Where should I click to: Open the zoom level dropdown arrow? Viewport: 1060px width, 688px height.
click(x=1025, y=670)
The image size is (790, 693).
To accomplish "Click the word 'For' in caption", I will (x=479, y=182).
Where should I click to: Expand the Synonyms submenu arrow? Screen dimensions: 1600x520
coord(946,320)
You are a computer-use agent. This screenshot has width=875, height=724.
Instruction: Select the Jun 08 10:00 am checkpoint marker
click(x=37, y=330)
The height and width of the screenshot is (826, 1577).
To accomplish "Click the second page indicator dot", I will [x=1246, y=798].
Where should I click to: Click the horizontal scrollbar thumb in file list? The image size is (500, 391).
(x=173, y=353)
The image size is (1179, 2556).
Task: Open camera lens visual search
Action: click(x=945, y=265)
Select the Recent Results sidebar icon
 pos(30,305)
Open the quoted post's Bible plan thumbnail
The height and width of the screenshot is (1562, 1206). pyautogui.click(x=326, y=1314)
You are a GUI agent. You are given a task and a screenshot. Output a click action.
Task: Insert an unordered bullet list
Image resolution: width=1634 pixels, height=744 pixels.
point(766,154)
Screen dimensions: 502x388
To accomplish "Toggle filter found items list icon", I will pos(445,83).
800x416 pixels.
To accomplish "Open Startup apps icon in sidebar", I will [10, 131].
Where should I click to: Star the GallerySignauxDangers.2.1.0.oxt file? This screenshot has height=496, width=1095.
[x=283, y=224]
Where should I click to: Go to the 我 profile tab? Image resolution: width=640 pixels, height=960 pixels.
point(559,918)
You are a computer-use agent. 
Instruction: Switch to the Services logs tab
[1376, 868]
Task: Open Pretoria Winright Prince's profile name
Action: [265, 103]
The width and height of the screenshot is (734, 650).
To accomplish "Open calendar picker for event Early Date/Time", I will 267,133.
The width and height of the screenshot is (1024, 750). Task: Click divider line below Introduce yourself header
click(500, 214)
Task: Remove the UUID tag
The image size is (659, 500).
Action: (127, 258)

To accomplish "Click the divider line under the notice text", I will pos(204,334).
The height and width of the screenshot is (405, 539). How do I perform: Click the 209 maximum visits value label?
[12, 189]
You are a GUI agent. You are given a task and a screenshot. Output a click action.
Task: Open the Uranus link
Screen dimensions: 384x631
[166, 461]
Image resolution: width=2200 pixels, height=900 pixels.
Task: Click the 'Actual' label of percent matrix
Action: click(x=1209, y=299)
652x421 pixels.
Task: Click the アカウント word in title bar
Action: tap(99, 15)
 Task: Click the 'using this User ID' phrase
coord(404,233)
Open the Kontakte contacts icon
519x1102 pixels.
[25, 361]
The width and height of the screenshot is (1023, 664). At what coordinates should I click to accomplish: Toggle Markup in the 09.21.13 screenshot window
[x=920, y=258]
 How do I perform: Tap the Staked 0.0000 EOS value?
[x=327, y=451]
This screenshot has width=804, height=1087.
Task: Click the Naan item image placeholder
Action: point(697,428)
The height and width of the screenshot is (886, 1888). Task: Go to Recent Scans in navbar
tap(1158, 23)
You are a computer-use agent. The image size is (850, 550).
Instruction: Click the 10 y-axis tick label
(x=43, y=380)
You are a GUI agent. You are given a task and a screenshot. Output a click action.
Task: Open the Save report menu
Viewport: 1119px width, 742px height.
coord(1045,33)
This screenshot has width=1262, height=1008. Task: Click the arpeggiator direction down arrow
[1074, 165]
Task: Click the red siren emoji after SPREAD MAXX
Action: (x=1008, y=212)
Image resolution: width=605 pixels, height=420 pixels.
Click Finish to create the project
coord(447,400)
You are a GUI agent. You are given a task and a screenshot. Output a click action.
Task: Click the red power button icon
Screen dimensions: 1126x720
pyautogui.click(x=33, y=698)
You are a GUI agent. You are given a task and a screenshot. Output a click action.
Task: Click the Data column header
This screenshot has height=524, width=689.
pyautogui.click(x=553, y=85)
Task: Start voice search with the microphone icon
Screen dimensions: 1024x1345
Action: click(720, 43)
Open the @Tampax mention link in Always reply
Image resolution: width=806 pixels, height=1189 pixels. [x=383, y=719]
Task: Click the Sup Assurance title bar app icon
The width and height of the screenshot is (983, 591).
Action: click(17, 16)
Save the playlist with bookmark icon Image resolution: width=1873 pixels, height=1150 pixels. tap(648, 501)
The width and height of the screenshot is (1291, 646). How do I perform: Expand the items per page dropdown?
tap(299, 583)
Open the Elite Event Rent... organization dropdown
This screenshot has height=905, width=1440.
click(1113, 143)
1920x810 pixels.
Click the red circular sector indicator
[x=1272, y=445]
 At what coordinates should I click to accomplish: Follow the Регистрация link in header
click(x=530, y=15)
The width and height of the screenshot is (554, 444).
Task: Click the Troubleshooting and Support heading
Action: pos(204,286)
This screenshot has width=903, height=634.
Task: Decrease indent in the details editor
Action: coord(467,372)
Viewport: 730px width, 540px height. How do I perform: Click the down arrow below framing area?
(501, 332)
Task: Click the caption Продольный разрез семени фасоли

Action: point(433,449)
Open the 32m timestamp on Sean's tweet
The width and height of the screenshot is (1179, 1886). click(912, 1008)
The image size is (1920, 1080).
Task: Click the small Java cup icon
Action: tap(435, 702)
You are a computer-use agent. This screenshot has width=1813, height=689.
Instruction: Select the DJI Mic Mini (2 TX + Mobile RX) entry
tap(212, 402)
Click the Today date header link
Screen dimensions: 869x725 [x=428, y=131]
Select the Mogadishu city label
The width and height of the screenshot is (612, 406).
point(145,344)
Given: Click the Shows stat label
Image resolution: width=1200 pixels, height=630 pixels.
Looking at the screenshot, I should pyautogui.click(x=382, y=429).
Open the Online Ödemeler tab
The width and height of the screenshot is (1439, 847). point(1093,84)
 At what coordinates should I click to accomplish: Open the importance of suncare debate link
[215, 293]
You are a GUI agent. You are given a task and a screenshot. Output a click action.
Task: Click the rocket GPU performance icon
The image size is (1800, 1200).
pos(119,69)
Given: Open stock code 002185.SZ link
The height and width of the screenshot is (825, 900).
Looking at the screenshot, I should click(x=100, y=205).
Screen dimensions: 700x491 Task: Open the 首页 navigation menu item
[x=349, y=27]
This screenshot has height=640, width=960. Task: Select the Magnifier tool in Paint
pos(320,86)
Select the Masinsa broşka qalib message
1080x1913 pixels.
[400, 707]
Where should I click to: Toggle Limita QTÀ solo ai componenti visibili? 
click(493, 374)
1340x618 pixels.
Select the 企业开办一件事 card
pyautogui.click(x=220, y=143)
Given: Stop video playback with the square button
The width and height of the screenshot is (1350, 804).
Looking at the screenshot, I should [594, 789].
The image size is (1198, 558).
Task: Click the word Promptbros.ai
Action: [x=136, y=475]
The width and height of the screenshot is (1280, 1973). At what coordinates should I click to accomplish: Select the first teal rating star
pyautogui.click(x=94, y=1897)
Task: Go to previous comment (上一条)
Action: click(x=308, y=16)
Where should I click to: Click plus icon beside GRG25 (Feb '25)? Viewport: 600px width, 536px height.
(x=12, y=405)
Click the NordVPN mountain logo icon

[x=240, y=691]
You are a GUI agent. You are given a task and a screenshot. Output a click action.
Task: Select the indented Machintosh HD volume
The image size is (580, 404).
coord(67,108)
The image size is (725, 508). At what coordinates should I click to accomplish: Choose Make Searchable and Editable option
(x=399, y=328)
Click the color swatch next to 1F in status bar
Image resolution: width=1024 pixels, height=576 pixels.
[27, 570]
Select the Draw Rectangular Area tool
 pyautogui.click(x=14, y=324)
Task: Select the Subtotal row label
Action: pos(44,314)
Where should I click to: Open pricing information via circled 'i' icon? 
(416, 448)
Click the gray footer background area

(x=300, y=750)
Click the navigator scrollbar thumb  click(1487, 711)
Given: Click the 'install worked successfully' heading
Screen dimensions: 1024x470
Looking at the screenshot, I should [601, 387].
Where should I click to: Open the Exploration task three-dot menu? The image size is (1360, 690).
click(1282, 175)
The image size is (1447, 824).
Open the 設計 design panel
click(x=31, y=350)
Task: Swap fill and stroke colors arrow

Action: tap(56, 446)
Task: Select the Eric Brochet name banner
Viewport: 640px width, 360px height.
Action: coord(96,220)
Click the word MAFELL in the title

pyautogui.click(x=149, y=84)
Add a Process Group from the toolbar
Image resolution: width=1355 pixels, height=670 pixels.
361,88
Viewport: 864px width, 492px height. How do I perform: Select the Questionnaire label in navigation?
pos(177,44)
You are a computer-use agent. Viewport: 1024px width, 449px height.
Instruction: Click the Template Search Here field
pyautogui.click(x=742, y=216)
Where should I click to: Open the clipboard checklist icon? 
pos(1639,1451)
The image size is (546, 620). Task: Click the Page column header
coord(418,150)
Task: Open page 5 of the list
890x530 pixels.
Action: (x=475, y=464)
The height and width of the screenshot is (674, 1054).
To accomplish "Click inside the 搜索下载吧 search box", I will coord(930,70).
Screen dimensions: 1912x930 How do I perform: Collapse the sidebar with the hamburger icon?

EXERCISE DIRECTIONS: Give only the number of lines in the material above that include the word "with".

REPLY: 4